What to do: Look through the records below for the line with "The height and width of the screenshot is (796, 925)." and the line with "Task: Click the Enable ESLint link", then return those lines and all lines between, exactly.

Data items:
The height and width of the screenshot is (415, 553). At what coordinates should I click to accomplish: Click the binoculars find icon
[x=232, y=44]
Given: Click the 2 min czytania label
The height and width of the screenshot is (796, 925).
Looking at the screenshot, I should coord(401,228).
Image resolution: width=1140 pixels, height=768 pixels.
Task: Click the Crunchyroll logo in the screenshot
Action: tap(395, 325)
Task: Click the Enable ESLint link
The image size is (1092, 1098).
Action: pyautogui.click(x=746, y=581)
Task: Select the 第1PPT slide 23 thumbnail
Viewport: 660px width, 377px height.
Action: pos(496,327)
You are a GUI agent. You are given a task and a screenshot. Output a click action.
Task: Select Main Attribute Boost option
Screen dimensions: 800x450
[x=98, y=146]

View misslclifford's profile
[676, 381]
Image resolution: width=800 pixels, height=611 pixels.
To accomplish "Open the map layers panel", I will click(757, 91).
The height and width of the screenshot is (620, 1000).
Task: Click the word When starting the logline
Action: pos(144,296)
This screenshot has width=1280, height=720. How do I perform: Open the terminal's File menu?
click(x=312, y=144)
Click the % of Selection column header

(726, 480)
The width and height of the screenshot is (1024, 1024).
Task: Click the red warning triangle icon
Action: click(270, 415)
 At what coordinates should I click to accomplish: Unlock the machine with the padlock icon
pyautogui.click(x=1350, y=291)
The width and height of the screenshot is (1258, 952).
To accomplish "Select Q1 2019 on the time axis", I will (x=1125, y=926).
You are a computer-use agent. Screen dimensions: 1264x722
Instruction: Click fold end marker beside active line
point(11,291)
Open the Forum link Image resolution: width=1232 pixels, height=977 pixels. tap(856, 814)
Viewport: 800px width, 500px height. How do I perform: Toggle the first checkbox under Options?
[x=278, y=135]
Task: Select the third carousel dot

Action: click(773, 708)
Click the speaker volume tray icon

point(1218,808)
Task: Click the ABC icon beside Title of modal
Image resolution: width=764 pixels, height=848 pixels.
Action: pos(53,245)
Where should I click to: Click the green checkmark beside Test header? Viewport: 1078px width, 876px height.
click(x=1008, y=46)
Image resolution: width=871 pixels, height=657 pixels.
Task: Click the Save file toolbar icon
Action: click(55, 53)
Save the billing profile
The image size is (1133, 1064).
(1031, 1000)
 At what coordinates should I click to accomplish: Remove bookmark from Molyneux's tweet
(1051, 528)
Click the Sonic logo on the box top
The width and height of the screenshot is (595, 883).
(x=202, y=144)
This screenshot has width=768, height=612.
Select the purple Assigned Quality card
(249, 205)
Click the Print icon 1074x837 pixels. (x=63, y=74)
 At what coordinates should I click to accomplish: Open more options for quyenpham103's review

Response area:
The height and width of the screenshot is (796, 925).
Looking at the screenshot, I should coord(401,228).
Image resolution: width=1140 pixels, height=768 pixels.
Task: Click the Crunchyroll logo in the screenshot
Action: tap(395, 325)
Task: Click the Enable ESLint link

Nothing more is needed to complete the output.